Reply
 
LinkBack Thread Tools Search this Thread Display Modes
  #1   Report Post  
Posted to microsoft.public.excel.worksheet.functions
David K
 
Posts: n/a
Default Rounding error in Stdev function result.

the function
=STDEV(1.4434,1.4434,1.4434)
gives
2.98023E-08
(at least on my computer using Excel 2002, sp3)

Is this just rounding error due to IEEE double precision. It seems pretty
large.

-David
  #2   Report Post  
Posted to microsoft.public.excel.worksheet.functions
JE McGimpsey
 
Posts: n/a
Default Rounding error in Stdev function result.

It is pretty large, but it's not simply due to rounding...

XL04:

=STDEV(1.4434,1.4434,1.4434) === 2.71947991102104E-16

(I don't have XL03 available right now, but I suspect that the result
would be the same).

The improvement was undoubtedly part of the overhaul of stats functions
for XL03/04:

http://support.microsoft.com/kb/828888/en-us


In article ,
"David K" <David wrote:

the function
=STDEV(1.4434,1.4434,1.4434)
gives
2.98023E-08
(at least on my computer using Excel 2002, sp3)

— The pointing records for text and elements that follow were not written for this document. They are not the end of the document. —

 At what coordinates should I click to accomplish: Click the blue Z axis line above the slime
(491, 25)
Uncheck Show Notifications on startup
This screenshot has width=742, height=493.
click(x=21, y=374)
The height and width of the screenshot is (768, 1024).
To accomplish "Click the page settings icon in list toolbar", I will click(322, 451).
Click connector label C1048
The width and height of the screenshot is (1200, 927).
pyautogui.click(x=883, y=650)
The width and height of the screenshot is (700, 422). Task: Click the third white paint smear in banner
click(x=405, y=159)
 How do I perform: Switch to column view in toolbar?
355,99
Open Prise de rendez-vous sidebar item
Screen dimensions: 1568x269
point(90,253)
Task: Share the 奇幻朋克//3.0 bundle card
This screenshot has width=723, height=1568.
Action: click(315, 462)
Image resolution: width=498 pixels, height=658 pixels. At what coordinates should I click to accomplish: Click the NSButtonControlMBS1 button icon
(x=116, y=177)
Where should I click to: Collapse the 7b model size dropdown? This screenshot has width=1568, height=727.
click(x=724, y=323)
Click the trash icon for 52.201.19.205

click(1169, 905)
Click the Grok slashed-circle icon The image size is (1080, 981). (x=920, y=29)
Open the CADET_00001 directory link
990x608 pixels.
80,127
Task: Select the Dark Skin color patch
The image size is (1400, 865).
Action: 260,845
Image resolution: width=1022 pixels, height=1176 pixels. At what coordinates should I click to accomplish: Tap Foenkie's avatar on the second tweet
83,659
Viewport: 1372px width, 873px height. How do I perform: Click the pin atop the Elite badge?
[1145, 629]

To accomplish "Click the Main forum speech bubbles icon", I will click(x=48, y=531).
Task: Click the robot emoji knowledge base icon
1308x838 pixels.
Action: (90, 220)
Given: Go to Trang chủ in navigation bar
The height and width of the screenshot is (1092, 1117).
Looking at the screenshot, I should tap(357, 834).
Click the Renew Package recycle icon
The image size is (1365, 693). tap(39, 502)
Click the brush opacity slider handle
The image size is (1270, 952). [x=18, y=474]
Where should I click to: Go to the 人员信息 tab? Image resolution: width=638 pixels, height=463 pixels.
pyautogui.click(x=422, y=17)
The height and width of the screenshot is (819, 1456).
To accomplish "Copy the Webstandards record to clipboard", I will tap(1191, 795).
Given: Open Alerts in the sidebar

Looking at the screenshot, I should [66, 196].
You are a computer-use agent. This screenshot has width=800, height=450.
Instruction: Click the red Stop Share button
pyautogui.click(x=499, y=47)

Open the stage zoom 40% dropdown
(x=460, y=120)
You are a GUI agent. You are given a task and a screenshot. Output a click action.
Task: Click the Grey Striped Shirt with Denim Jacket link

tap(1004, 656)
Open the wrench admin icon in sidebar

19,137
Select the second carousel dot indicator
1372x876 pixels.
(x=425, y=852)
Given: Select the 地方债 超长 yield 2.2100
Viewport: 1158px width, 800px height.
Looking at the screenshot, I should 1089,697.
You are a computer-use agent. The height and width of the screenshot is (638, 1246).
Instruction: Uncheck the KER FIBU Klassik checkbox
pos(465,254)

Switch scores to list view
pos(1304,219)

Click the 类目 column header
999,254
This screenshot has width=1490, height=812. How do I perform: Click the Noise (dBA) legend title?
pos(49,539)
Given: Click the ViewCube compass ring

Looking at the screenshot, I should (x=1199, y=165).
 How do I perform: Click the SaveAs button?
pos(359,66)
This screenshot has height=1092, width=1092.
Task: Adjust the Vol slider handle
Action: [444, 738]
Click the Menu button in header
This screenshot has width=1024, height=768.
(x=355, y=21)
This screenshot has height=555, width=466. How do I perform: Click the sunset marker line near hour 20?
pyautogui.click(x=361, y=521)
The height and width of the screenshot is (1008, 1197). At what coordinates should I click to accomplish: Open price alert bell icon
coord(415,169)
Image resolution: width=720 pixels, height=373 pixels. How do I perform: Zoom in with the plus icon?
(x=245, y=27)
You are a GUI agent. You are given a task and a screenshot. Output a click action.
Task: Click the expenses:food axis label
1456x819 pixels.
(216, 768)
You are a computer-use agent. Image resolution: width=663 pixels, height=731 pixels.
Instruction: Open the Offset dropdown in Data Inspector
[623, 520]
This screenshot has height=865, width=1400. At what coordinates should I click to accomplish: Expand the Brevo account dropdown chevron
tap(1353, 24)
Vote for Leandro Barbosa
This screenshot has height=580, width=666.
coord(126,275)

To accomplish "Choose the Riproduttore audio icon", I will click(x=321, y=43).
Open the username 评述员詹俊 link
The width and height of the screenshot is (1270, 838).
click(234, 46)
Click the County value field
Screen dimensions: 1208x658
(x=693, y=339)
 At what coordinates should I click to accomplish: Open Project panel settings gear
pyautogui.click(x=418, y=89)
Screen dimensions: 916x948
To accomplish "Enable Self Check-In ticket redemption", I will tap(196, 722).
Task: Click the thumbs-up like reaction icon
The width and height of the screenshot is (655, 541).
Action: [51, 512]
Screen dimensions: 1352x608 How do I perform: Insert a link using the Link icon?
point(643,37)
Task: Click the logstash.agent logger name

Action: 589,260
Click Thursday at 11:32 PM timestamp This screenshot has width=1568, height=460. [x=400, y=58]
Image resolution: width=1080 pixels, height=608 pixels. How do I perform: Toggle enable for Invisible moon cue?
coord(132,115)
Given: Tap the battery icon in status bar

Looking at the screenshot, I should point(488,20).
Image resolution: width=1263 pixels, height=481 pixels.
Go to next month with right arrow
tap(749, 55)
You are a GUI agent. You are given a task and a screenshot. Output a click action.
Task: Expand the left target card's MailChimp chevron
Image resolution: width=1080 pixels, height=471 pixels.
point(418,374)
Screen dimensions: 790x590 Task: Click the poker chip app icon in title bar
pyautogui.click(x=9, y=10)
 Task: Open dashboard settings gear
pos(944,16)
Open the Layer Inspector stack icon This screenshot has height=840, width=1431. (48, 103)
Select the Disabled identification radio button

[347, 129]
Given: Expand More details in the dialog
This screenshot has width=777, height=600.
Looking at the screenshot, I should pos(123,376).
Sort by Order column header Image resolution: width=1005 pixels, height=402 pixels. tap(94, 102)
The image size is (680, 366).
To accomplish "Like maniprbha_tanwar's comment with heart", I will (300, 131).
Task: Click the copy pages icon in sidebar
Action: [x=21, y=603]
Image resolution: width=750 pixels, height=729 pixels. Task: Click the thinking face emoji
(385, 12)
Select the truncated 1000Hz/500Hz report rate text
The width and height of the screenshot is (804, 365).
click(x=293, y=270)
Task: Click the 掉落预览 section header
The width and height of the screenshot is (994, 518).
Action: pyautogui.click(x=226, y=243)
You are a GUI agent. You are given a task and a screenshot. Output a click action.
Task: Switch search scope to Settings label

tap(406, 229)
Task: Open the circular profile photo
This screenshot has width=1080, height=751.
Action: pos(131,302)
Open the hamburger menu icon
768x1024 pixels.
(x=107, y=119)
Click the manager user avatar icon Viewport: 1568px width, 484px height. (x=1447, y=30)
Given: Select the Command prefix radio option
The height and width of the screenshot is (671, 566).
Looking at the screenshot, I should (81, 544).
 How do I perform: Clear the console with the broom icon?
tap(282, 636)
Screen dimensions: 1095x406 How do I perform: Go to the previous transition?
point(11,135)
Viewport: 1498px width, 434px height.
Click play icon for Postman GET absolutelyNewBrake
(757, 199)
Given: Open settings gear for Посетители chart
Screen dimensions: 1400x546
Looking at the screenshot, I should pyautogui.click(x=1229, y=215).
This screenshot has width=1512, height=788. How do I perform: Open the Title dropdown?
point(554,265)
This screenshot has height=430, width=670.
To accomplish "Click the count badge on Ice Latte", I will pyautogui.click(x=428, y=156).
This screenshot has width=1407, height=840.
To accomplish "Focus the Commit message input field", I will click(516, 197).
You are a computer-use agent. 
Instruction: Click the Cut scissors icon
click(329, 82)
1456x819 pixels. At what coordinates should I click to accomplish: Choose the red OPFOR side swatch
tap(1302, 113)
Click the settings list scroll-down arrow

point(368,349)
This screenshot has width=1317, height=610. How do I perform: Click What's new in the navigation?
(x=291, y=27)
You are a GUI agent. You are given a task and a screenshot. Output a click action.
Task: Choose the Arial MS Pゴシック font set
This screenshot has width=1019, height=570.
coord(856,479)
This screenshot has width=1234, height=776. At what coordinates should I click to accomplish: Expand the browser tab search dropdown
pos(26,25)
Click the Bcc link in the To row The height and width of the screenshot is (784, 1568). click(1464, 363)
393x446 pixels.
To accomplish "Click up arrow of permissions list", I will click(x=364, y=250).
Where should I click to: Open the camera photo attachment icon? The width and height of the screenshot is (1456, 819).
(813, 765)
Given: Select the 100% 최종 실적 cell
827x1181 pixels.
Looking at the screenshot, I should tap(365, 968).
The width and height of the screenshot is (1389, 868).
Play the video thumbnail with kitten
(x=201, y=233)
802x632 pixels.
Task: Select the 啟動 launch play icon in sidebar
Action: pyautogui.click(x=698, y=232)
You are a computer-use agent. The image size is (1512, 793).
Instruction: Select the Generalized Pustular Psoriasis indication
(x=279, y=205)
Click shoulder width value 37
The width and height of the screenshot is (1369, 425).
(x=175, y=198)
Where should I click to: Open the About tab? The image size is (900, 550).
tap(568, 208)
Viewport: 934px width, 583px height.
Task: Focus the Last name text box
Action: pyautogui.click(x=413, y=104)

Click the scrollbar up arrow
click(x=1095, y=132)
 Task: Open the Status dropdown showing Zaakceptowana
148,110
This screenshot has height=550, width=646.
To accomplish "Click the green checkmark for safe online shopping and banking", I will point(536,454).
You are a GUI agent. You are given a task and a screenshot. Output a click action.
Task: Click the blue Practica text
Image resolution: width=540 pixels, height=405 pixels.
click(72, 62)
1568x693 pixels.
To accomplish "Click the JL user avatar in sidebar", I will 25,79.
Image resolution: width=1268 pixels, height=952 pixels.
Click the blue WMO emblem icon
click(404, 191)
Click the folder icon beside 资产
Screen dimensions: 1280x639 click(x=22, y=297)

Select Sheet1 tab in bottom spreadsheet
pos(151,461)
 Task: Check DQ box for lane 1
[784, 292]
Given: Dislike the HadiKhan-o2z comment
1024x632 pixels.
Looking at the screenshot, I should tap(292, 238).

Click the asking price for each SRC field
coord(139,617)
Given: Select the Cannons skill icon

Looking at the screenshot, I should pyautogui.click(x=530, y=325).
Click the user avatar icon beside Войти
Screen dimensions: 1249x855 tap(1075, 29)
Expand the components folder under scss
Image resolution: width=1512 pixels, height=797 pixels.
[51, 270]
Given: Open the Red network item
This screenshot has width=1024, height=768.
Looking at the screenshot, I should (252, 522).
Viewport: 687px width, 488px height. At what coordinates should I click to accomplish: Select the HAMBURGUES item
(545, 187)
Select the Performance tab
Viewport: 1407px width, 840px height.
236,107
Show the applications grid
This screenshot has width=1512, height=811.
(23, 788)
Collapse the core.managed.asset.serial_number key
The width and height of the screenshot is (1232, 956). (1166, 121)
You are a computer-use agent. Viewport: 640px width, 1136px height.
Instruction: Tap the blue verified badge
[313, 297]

Is this just rounding error due to IEEE double precision. It seems pretty
large.

  #3   Report Post  
Posted to microsoft.public.excel.worksheet.functions
 
Posts: n/a
Default Rounding error in Stdev function result.

"David K" wrote:
the function =STDEV(1.4434,1.4434,1.4434) gives
2.98023E-08 (at least on my computer using Excel
2002, sp3)
Is this just rounding error due to IEEE double precision.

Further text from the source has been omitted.